Your assignment: In the entries below, filter for the word "sidebar" and copy every matching line.

Provided information:
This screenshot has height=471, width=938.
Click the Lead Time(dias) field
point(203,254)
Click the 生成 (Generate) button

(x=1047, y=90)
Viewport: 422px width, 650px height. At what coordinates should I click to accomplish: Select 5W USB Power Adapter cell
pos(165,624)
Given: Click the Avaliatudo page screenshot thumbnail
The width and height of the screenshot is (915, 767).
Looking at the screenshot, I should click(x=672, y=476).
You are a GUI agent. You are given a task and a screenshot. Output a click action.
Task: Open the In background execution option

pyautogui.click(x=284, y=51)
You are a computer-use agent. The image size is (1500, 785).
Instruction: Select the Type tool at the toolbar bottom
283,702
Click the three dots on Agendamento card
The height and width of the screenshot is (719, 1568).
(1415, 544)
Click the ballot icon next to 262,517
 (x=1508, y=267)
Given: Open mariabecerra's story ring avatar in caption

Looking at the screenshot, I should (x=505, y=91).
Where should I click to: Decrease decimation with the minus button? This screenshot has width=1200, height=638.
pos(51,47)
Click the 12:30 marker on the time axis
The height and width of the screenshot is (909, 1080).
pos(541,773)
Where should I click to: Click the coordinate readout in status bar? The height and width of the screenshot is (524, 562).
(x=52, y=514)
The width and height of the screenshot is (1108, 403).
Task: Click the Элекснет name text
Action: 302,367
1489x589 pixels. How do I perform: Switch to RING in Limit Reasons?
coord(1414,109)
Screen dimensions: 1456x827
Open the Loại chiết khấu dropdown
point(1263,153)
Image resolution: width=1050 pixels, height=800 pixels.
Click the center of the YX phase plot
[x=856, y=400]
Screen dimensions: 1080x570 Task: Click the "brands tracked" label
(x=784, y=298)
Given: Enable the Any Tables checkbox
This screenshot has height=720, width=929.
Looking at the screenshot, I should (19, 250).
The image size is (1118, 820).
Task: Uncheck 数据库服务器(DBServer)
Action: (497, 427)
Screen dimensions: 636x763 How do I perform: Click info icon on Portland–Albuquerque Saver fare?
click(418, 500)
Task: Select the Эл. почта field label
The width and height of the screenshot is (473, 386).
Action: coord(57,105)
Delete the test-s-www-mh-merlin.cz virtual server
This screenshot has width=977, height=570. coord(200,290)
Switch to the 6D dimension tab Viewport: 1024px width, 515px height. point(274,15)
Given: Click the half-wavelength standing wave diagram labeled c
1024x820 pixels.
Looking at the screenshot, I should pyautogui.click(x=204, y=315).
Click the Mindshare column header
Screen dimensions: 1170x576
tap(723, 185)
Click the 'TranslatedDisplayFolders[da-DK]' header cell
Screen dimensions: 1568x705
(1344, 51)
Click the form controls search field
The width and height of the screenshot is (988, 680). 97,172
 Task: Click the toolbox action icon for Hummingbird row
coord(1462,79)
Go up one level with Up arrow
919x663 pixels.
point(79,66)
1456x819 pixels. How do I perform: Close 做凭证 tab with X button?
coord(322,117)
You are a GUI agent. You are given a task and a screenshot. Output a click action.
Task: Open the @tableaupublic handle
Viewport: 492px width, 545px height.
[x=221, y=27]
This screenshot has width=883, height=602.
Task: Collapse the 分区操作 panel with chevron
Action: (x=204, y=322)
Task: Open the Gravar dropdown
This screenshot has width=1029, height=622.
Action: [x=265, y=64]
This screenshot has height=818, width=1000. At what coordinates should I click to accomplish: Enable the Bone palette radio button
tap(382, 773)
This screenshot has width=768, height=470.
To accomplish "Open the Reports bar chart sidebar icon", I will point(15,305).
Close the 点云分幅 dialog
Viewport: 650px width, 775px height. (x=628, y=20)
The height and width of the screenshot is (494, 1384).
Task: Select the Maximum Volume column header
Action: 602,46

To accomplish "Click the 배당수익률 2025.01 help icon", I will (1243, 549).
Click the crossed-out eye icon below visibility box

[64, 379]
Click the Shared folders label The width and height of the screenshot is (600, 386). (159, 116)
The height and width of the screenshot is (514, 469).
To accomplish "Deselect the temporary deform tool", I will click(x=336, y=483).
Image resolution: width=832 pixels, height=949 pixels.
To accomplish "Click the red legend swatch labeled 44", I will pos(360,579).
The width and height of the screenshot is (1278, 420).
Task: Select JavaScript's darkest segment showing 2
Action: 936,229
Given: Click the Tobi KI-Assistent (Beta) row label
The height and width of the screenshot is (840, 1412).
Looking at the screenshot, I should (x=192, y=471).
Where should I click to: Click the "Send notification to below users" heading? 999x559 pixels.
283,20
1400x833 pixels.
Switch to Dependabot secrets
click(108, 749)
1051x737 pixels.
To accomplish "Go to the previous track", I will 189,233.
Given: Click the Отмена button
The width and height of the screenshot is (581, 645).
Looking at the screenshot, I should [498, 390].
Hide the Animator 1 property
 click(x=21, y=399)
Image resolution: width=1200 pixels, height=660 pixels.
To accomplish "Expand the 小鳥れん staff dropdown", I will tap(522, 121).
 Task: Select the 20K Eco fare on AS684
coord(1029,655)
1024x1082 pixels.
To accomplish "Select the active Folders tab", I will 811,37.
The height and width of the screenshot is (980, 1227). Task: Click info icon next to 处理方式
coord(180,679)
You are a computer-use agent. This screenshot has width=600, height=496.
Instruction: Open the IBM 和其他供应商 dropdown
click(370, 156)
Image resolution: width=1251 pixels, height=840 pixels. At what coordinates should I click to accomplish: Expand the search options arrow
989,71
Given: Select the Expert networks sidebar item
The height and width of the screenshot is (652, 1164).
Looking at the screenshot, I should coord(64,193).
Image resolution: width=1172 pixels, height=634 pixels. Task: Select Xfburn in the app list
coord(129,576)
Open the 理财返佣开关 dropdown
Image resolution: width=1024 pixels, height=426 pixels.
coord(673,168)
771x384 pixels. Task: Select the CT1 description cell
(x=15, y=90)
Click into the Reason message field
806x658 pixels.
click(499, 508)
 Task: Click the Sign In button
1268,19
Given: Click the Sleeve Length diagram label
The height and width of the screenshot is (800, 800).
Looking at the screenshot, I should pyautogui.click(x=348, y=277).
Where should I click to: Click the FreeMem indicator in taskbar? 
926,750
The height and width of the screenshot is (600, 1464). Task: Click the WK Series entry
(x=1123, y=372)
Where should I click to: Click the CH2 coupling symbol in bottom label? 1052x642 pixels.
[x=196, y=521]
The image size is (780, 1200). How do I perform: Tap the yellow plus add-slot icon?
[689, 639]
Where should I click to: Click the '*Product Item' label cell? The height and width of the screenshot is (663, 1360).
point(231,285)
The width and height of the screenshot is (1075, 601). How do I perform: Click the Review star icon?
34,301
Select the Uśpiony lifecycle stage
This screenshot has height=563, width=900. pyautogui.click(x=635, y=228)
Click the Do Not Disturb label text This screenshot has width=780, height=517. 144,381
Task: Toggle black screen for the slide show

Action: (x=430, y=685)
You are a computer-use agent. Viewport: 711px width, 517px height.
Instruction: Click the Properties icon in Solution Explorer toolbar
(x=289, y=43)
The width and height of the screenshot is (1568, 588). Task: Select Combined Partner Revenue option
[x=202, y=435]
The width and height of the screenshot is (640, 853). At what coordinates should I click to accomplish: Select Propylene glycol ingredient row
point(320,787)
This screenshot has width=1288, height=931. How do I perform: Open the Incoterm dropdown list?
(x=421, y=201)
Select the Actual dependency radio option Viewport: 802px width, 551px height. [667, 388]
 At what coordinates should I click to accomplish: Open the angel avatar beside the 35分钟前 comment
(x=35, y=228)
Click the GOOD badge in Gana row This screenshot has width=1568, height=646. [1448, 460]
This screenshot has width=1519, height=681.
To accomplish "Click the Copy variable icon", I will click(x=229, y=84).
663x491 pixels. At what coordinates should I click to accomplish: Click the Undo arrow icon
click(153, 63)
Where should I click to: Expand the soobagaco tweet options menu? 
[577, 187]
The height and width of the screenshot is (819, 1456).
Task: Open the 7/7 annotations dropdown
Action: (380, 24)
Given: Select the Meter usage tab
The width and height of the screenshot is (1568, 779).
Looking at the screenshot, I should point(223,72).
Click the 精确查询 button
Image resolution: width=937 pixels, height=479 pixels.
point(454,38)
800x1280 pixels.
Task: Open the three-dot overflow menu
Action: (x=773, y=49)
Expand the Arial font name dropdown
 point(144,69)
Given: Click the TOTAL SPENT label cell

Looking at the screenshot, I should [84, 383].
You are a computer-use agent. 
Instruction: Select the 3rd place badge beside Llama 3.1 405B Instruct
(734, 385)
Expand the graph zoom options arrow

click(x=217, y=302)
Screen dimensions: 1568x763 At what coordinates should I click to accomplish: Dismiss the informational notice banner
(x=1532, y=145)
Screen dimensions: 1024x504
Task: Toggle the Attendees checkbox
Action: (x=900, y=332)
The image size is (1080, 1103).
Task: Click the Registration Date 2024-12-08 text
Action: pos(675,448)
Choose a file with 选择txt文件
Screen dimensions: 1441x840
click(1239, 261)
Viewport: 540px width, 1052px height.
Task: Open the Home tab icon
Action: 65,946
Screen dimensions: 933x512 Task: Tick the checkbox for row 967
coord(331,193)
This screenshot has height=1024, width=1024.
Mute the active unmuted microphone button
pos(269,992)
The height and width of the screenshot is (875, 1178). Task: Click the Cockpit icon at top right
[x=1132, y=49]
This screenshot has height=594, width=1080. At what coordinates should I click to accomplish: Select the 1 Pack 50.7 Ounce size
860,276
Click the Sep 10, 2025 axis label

Response below:
To accomplish "Open the Reports bar chart sidebar icon", I will point(15,305).
Given: Select the Expert networks sidebar item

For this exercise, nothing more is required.